3Est-ce une méthode efficace ?
Le suivi des cas contacts est une méthode éprouvée, comme le rappelle le Conseil scientifique dans son avis du 20 avril : "L'application d'un tel dispositif a permis de contrôler des épidémies telles que celles du Sras, du Mers-CoV et d'Ebola", et a "montré son efficacité sur le terrain en Corée mais aussi en Norvège" pour juguler l'épidémie de Covid-19. Les scientifiques jugent sa mise en place "indispensable" après le déconfinement. Des enquêtes de terrain avaient d'ailleurs été utilisées en France au début de l'épidémie, via un dispositif plus simple mis en place par Santé publique France, pour remonter les chaînes de contamination des premiers foyers comme celui des Contamines-Montjoie. Elles avaient été abandonnées, de même que les tests systématiques, lors du passage à la phase 3 de l'épidémie, conformément aux recommandations de l'OMS, a justifié Edouard Philippe mardi.

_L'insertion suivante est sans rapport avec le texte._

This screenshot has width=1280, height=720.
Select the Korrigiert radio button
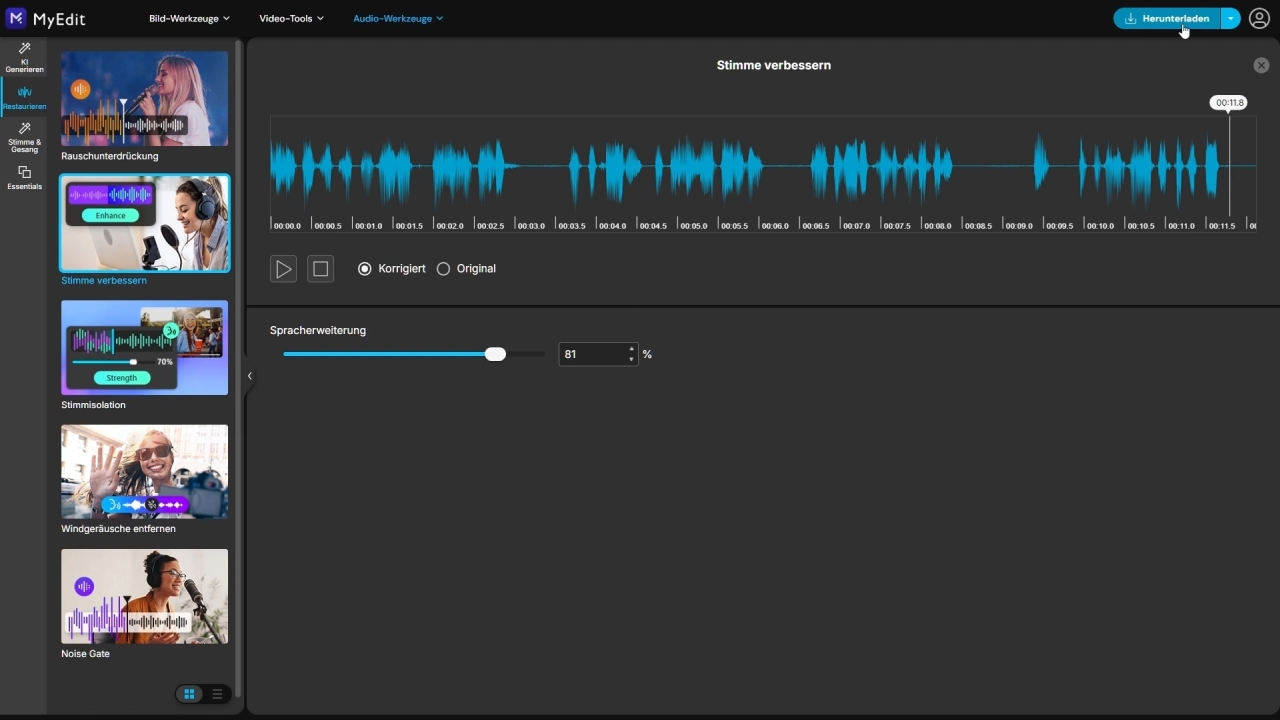364,269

Certaines conditions sont cependant nécessaires pour que cette stratégie fonctionne. Il faut, bien sûr, que la capacité de tester promise par le gouvernement soit effective : sans malades dépistés, il n'y aura aucun cas contact à retrouver. Il faut aussi que les enquêteurs soient en nombre suffisant. Dans un entretien au Monde (article abonnés), le 26 avril, le président du Conseil scientifique, Jean-François Delfraissy, estimait que "vu la taille de notre pays, il faut tabler sur environ 30 000 personnes" pour composer les brigades d'enquêteurs. "Sans cela, cela ne marchera pas", assurait-il. Rappelant qu'ils sont 20 000 en Corée du Sud, pays de moins de 52 millions d'habitants contre 67 millions en France, et qui compte beaucoup moins de cas à surveiller.
Un autre écueil a été évoqué par le Premier ministre à l'Assemblée : ces enquêtes "se heurtent parfois, dans les centres urbains, à l'impossibilité de reconstituer les chaînes de transmission dans les lieux plus denses, notamment les transports en commun". Si un malade a pris le métro ou fait la queue longtemps au supermarché avant d'être dépisté, il a pu être en contact proche avec des personnes qu'il ne connaît pas, et qu'il sera difficile de retrouver.
4Quel est le rôle de l'application StopCovid dans ce dispositif ?
Cette appli n'a pas forcément été pensée pour fonctionner seule. Les pays qui emploient déjà une application similaire (Singapour) ou d'autres moyens de traçage numérique des malades (comme la Corée du Sud) conjuguent tous les outils technologiques avec des moyens humains d'enquête similaires aux brigades que la France veut mettre en place.
Reste que l'application est pensée par le gouvernement comme un autre élément de cette stratégie, susceptible notamment d'aider à retracer les contacts avec des inconnus. Mais il semble de plus en plus improbable qu'elle soit disponible d'ici au 11 mai. "Je serais bien en peine de vous dire si elle marche, et comment elle fonctionnera précisément", a ainsi reconnu Edouard Philippe devant les députés. Outre les obstacles techniques qui rendent la concrétisation du projet incertaine, il se heurte aux objections éthiques de certains observateurs, notamment au sein de la classe politique. Mardi, le Premier ministre a promis que l'application ferait l'objet d'un autre débat et d'un vote à l'Assemblée.